During the last song of the concert, Olvera unfurls a special double flag. It begins with the Mexican flag, then becomes the Puerto Rican flag, to the cheers of the audience.

==Personnel==
- Fher Olvera - main vocals, acoustic & electric guitars, harmonics, and group member
- Alex González - drums, coros and group member
- Sergio Vallín - acoustic & electric guitars and group member
- Juan Diego Calleros - bass and group member

==Additional personnel==
- Juan Carlos Toribio - keyboards
- Fernando Vallín - backup guitar, coros
- Hector Quintana - percussions, coros

==Charts==
Arde El Cielo debuted at #30 on the Billboard 200 chart with 17,000 copies sold; it also debuted at #11 on the Billboard Top Rock Albums chart.
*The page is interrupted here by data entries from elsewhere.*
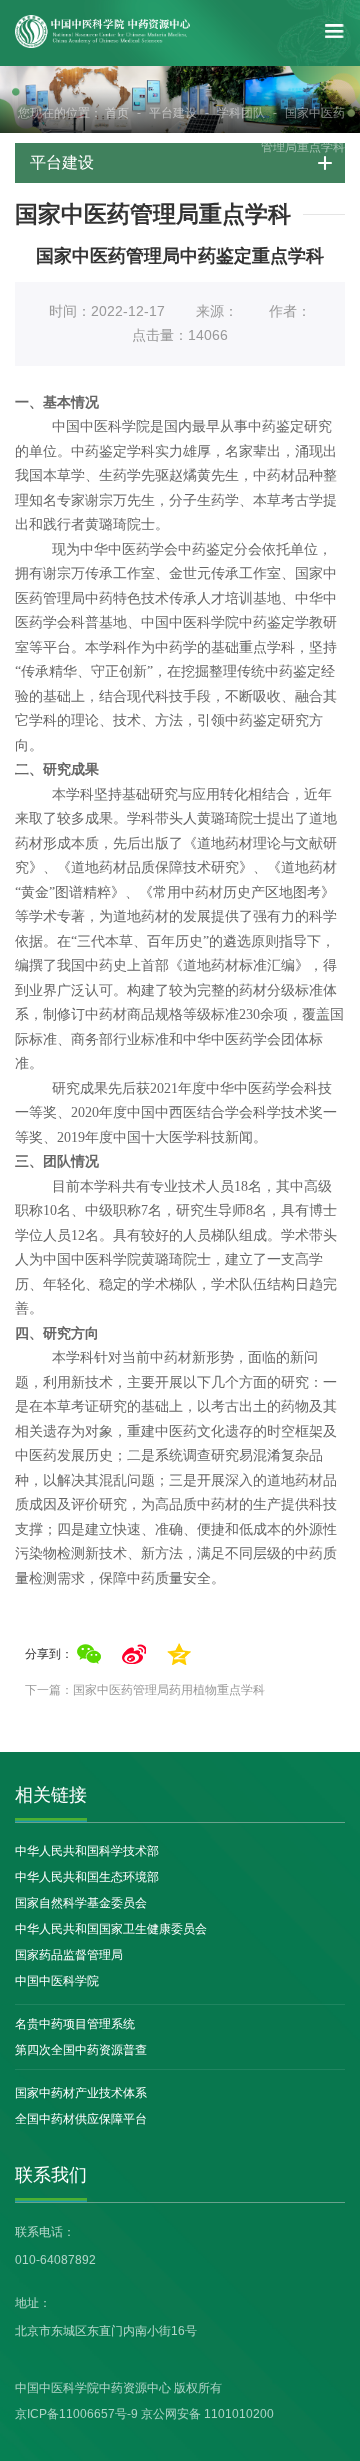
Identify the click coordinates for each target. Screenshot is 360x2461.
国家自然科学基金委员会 (81, 1903)
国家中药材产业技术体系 (81, 2093)
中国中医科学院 (57, 1981)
The disc has been certified double platinum in the US for 400,000 copies as well as gold and platinum in Mexico and Spain for over 120,000 and 40,000 units sold respectively.

===Album===

| Chart (2008) | Peak position |
|---|---|
| U.S. Billboard Top Latin Albums | 1 |
| U.S. Billboard Top Latin Pop Albums | 1 |
| U.S. Billboard Top Rock Albums | 10 |
| U.S. Billboard 200 | 30 |
| U.S. Billboard Top Music Video | 2 |
| Venezuelan Albums (Recordland) | 5 |

===Singles===

| Year | Song | Chart | Peak position |
|---|---|---|---|
| 2008 | "Si No Te Hubieras Ido" | U.S. Billboard Hot Latin Tracks | 1 |
| 2008 | "Si No Te Hubieras Ido" | U.S. Billboard Latin Pop Airplay | 1 |
| 2008 | "Si No Te Hubieras Ido" | U.S. Billboard Latin Tropical Airplay | 8 |
| 2008 | "Si No Te Hubieras Ido" | U.S. Billboard Spain | 7 |
| 2008 | "Si No Te Hubieras Ido" | Venezuela Singles Chart | 8 |
| 2008 | "Arde el Cielo" | U.S. Billboard Hot Latin Tracks | 26 |
| 2008 | "Arde el Cielo" | U.S. Billboard Latin Pop Airplay | 14 |
| 2008 | "Arde el Cielo" | Venezuela Singles Chart | 6 |

==Sales and certifications==

| Region | Certification | Certified units/sales |
| Argentina (CAPIF) | Platinum | 40,000^{^} |
| Mexico (AMPROFON) | Platinum+Gold | 120,000^{^} |
| Spain (PROMUSICAE) | Gold | 40,000^{^} |
| United States (RIAA) | 2× Platinum (Latin) | 200,000^{^} |
^{^} Shipments figures based on certification alone.